During the set change before Motley Crue, there was a feeling of electricity in the air, as if we were time-warped to an arena in the early '80s. The veteran Crue hit the stage with "Kickstart My Heart," showing right away that millions of record sales buys a ton of lights and pyro.

Motley Crue has gone a lon-n-n-n-g way with a set of pretty dumb songs -- and the band can still play the hell out of them. It all starts with 57-year-old Mick Mars, who haunts the stage in a top hat -- like a creaky old ghost, playing guitar as if he made that deal with the devil. Although he barely moved, Mars powered the nasty blues-metal riffs on classics like "Live Wire" and "Wild Side" and he summoned demons from the strings on "Voodoo Chile."

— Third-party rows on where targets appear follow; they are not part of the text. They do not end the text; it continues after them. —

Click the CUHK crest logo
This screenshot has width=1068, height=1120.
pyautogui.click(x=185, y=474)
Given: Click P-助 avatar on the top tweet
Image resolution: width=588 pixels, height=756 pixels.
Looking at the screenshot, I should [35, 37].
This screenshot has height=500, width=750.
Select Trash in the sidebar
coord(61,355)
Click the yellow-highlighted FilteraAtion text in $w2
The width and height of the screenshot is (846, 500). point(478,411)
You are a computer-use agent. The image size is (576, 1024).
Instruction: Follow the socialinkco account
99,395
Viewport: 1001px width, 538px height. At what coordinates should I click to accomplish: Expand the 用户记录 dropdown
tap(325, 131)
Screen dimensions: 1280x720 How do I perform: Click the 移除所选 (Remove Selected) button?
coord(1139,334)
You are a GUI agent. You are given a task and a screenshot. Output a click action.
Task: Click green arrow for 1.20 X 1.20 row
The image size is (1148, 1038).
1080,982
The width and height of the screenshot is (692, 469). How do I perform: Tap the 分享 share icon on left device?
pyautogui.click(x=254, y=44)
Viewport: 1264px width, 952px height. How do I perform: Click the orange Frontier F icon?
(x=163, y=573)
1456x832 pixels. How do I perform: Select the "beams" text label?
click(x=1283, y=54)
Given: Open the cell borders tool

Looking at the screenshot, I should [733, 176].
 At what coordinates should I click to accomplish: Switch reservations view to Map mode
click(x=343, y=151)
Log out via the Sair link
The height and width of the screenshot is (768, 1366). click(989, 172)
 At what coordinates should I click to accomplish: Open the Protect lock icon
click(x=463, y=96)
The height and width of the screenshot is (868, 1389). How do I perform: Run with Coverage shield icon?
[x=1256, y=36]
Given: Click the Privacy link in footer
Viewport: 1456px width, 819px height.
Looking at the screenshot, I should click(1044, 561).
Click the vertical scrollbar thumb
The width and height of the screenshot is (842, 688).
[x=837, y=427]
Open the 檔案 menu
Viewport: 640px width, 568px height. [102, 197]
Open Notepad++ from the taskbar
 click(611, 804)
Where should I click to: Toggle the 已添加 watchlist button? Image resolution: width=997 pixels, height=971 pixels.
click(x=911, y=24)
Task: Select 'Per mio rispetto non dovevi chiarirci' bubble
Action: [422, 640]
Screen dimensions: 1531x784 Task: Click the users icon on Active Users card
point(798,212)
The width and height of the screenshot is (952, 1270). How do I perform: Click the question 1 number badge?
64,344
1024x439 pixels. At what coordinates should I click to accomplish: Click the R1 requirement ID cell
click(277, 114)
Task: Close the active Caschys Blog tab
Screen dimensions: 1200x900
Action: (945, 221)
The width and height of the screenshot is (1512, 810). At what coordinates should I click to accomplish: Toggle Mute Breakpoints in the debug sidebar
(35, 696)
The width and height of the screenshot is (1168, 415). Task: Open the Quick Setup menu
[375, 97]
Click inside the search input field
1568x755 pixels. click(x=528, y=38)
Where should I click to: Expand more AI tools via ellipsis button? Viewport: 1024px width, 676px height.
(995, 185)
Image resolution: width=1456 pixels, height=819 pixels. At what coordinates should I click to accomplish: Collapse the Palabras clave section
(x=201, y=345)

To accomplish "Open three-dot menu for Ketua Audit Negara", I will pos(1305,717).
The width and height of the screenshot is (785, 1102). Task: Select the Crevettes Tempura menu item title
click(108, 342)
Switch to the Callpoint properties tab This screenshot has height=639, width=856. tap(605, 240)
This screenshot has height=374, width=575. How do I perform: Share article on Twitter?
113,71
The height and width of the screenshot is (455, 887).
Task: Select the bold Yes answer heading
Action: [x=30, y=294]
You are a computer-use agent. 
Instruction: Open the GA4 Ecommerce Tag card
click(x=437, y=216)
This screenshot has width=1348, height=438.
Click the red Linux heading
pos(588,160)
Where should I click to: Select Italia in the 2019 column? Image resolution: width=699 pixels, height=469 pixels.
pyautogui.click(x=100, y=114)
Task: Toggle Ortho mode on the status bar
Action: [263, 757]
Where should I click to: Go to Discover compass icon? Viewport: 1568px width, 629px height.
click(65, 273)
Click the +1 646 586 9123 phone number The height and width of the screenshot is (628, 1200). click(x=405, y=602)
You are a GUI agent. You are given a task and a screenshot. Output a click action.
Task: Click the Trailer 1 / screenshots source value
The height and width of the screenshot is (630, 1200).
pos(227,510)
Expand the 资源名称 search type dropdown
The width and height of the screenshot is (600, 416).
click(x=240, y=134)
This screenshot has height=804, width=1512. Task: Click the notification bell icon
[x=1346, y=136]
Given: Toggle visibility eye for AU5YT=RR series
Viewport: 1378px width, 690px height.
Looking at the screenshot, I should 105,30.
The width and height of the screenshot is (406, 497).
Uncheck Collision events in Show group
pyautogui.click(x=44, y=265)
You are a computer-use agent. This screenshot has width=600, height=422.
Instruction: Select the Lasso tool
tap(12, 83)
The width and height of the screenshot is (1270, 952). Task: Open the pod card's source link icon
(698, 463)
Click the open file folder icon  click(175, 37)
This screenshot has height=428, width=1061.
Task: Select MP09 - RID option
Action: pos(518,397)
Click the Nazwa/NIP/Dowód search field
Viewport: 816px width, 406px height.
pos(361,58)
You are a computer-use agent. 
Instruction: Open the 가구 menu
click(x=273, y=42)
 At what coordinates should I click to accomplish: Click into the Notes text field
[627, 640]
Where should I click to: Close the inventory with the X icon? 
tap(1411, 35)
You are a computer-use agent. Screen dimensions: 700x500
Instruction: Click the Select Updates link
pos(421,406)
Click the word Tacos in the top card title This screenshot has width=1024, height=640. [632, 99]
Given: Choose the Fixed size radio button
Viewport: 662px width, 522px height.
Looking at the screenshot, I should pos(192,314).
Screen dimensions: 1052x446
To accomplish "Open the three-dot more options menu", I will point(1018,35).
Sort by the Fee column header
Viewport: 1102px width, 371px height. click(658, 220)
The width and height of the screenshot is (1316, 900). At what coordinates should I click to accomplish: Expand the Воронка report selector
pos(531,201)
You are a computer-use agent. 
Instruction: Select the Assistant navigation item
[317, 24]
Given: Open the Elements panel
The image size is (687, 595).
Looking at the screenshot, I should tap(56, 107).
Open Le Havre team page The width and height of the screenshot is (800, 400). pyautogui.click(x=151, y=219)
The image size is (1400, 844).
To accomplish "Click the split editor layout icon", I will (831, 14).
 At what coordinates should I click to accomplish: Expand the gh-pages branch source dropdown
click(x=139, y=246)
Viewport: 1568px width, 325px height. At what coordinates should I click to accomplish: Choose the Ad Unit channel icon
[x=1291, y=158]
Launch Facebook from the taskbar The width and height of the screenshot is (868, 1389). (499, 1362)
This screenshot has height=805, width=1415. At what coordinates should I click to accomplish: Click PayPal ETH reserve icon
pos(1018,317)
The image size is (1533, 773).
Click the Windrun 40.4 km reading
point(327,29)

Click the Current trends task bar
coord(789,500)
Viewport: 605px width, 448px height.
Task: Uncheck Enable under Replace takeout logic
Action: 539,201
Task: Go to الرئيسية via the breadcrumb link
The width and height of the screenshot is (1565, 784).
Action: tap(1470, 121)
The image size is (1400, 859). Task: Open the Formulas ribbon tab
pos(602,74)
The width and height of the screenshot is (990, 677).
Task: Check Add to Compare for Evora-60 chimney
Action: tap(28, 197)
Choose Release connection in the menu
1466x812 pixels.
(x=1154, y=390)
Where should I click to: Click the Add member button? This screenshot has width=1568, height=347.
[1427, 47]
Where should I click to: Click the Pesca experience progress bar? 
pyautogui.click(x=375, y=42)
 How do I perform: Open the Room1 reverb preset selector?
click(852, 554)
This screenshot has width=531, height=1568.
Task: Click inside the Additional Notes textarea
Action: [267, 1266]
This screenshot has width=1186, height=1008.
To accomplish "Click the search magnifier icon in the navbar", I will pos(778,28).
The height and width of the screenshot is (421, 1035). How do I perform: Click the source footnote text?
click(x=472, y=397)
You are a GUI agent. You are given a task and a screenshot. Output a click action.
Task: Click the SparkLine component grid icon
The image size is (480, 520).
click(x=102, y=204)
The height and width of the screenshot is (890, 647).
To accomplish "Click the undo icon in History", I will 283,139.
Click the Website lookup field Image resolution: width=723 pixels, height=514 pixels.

Vince Neil, who's traded in the glam look for Southern-rock hellraiser, still runs around shrieking, occasionally breaking people's glasses with the high notes. He and the Crue focused on the dirty old hits, but did give "Saints of Los Angeles" a boost with singers from the opening acts, all bounding around the stage. "Shout at the Devil" was directed at George W. Bush, if the video screen is any indication, while "Same Ol' Situation," was a video orgy of sex and violence.

Tommy "Mayhem" Lee didn't do an upside-down drum solo, instead using his time for a "Girls Gone Wild" session with the video-cam, a staple of any Motley Crue show. The ladies seemed happy to participate and the dudes seemed grateful. Lee even handed out a bottle of Jagermeister for the crowd to share.

Now, that's a change for Motley Crue. In the old days, Tommy and Nikki would have drained that themselves in 10 seconds.